空母が「時代遅れ」だって?中国が航空母艦の永続を保証する結果へ(19fortyfive)

 


Nimitz-Class Aircraft Carrier. Image Credit: U.S. Navy

アメリカのニミッツ級空母USSハリー・S・トルーマン



国の攻撃的な軍事姿勢、特に台湾への姿勢が皮肉にも米空母の戦略的重要性の継続につながっている。 空母の脆弱性についての議論にもかかわらず、インド太平洋における海洋支配の緊急の必要性から、米国は空母艦隊に依存し続けている。


アメリカの空母支配が続くのは中国のおかげ:北京の指導者たちが次の「黄金の種族」になるかのように振る舞っていなければ、アメリカの空母艦隊はモスボール船団、浮遊博物館、あるいは人工岩礁の候補になてっていたかもしれない。

 しかし、そうならなかった。 トランプ政権は、空母中心の艦隊運用の寿命をもう1世代延長する公算が大きい。 その理由は以下の通りだ。


空母は米海軍のため航海を続ける

象徴的で不遜なコメディ『ブレージング・サドル』(1974年)で最も印象的なセリフだったのは、「モンゴは撃たないほうがいい。 怒らせてしまうかもしれないから」。これはおそらく、中国指導部が攻撃的な作戦に乗り出す前に考えたそうな提案であり、台湾を軍事力で支配する能力と意志を常に誇示している。短期的には、空母戦力の増強以外に、インド太平洋における海上支配力を示す選択肢がアメリカにはない。

 その結果、アメリカは海、空、サイバー、宇宙戦力への投資を行い、空母の有用性を当面の間だけでなく、北京の現在の構成員が死んで葬り去られるまで拡大する可能性が高い。


海上のパワー・ダイナミクス

キルシステムの継続的な有用性は、消費者の選択よりも文脈によって決まる......武器はファッションと異なり、気まぐれには廃れない。 現在および将来の兵器を米海軍が選択す上で、コンテクストがすべてである。

 コンテクストは地理から始まる。 米国が、台湾のような第一列島線での明白な侵略を抑止する能力を喪失したとしよう。 その場合、アメリカはインド太平洋の大国としての地位を失うことになる。

 現政権が制海権の重要性を理解していることを示すシグナルとして、トランプ陣営が海洋能力と能力の強化に執念を燃やしていることほど明確なものはない。
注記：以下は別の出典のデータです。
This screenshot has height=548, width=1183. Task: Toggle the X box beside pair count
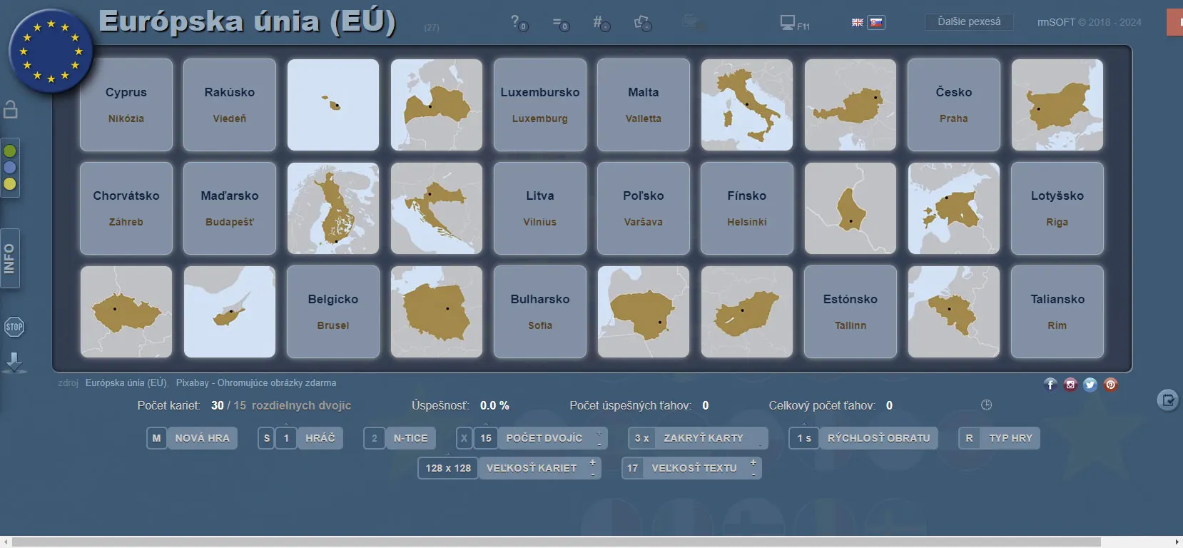pyautogui.click(x=464, y=438)
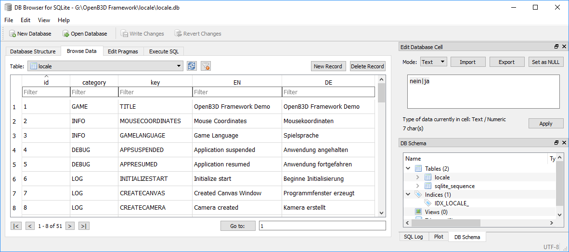Go to the last page of records
Screen dimensions: 569x252
84,226
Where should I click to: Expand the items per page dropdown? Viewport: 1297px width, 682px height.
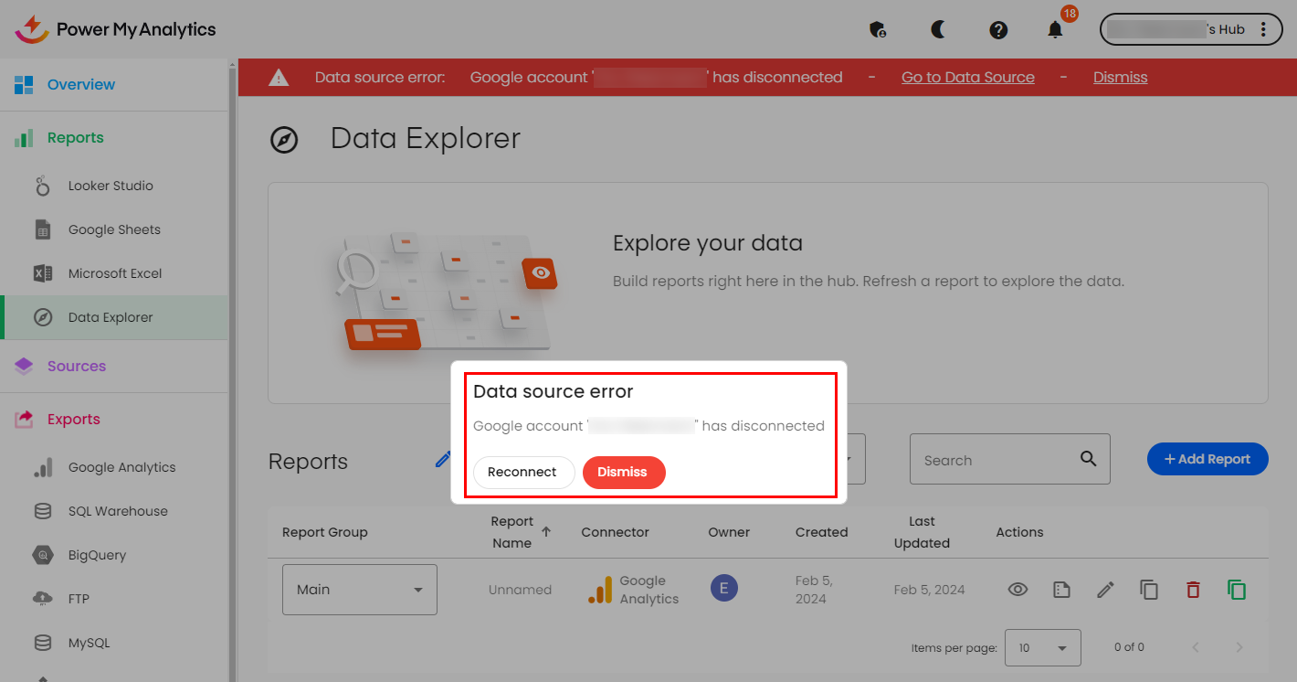[1042, 647]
ワシントンは北京に対し、第1列島線と第2列島線での競争でフリーランチは終わったという非常に強いシグナルを送っている。

 とはいえ、アメリカ政府は、中国の目標は2027年までに台湾を武力で奪取できるだけの戦闘力を持つことだという評価を真摯に受け止めているようだ。これは開始時期ではなく、もしアメリカ側が早急に北京の注意を引きたいのであれば、中国を引き下がらせ、手を引かせるための目印となる。

 しかし、まったく異なる海軍を整備するには、3年では時間が足りない。間違いなく、ワシントンはもっと多くの艦船を海に浮かべたいのだ。 絶対的な最優先事項は、ヴァージニア級とコロンビア級潜水艦だ。
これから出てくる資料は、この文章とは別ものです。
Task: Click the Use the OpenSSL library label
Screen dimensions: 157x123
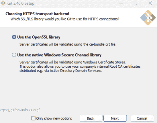Action: (x=39, y=37)
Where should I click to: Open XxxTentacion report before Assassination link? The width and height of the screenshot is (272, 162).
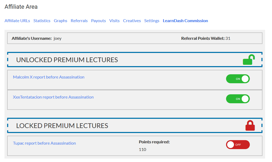pos(53,97)
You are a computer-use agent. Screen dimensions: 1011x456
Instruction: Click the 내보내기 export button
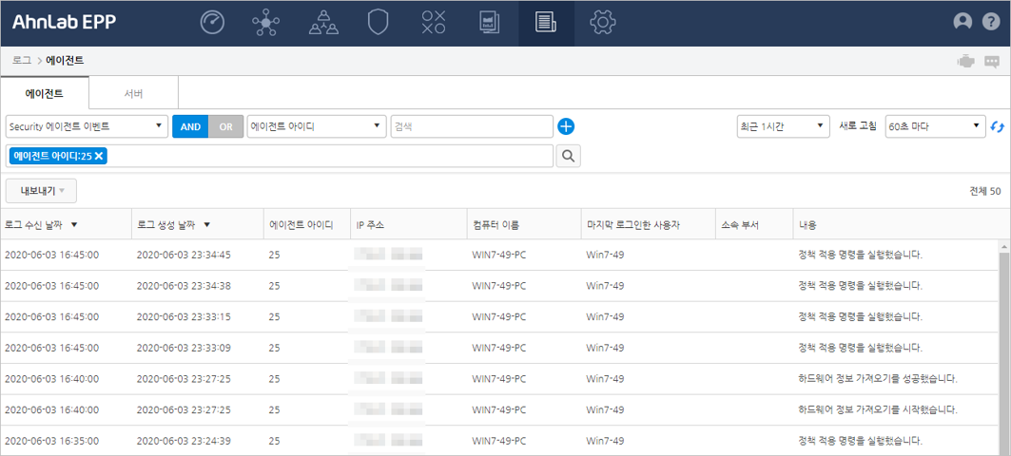pyautogui.click(x=42, y=191)
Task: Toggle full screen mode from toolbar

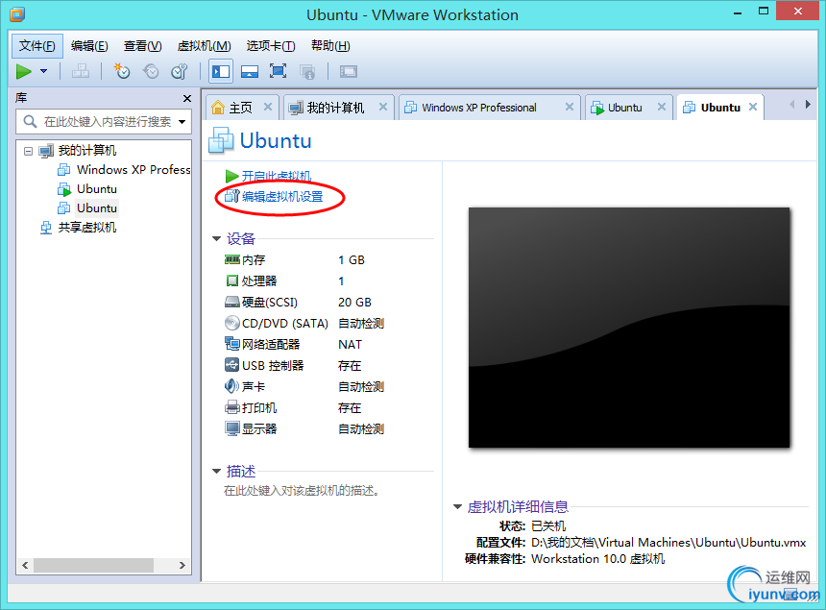Action: tap(278, 71)
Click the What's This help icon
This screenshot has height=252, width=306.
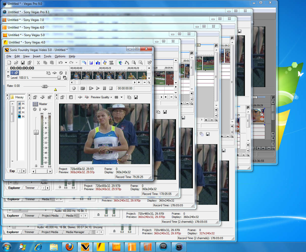149,63
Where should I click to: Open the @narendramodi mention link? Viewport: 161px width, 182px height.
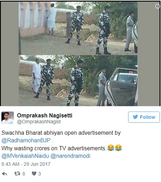click(70, 156)
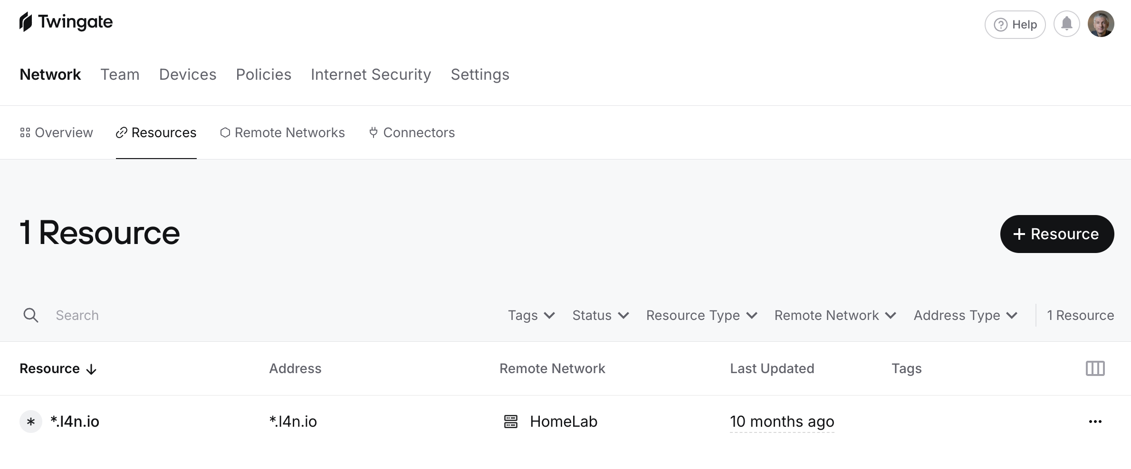Image resolution: width=1131 pixels, height=469 pixels.
Task: Click the Twingate logo icon
Action: 26,22
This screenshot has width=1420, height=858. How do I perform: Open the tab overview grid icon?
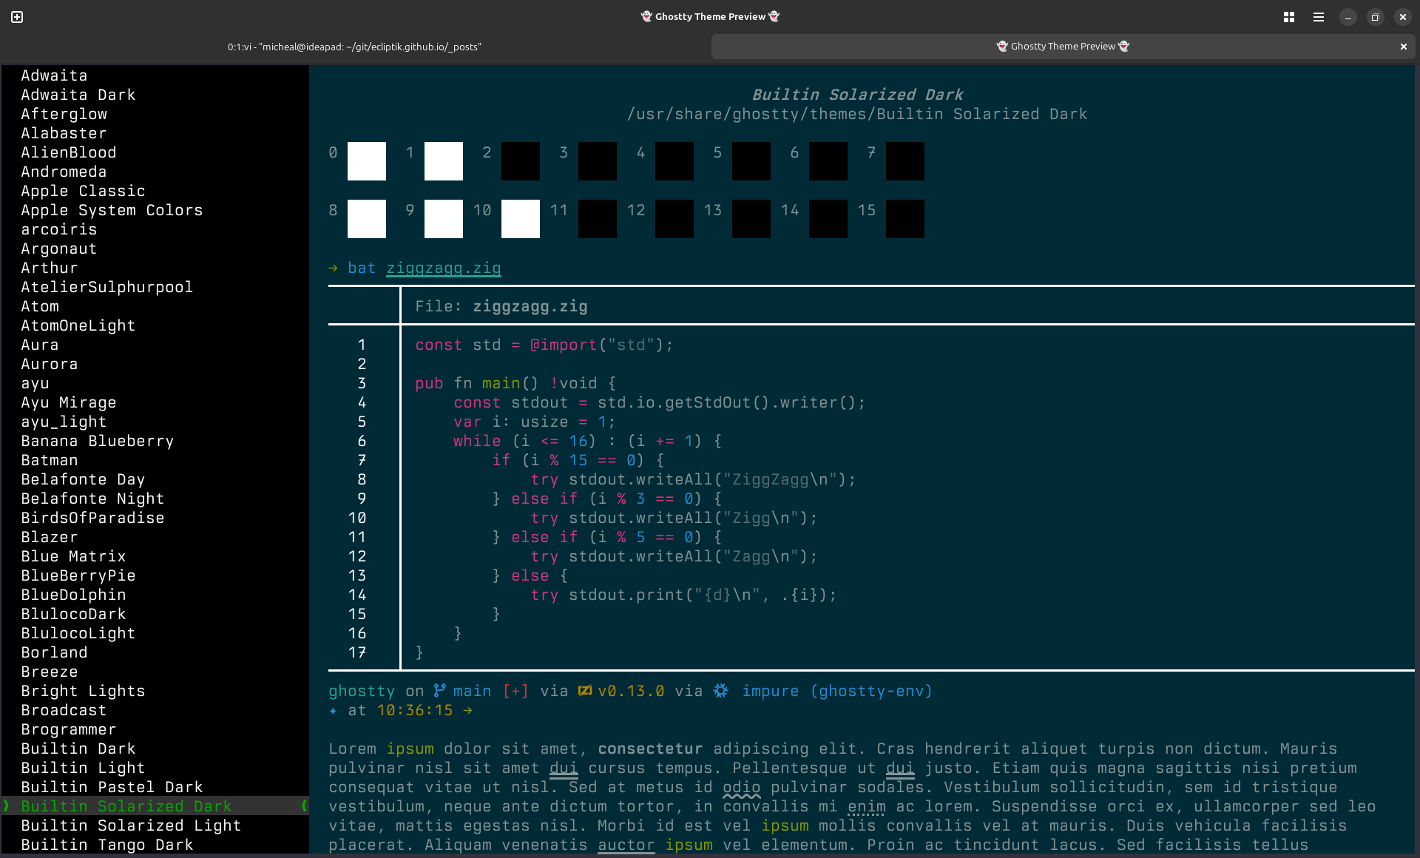click(x=1288, y=16)
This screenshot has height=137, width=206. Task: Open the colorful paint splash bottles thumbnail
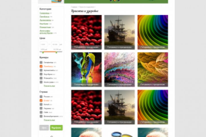pyautogui.click(x=86, y=69)
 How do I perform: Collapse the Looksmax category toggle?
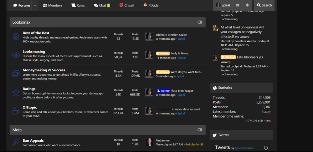tap(200, 22)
米海軍はおそらく、より多くの潜水艦をより早く製造するために、空母含むあらゆるプログラムから、ありとあらゆるドルを剥奪するだろう。 しかし、ブーマー建造はお金だけの問題ではない。 アメリカ政府は、潜水艦建造の産業基盤に何百万ドルもの資金を投じ続けている。

 しかし、両クラスの潜水艦の生産率は近年、加速するどころかむしろ低下している。要するに、3年後に中国を牽制するために劇的に変化した海軍を物理的に提供できるだけの資金が国庫にないのだ。

 現在の中国の脅威はさておき、世界の大国にとってなぜ空母が貴重なのか、それには強い根拠がある。 今日、北京が欲しがっている島々が、第二次世界大戦で日本が奪おうとした島々とまったく同じであることは偶然ではない。 島は不沈空母である。

 島は、監視・管理できる物理的な海洋空間を拡大する物流・軍事拠点である。対照的に、空母は今いる場所でしか制海権を確保できない。ひとたび空母が移動すれば、その海域は自由に利用可能となる。

 一方、空母は移動できるため、ダイナミックにパワーと影響力を拡大することができる。第二次世界大戦中、空母艦隊がなければ、アメリカが第一列島と第二列島を支配し、アメリカを太平洋空間から締め出そうとする日本の努力に対抗するのに十分なパワーを投射できた可能性はゼロだった。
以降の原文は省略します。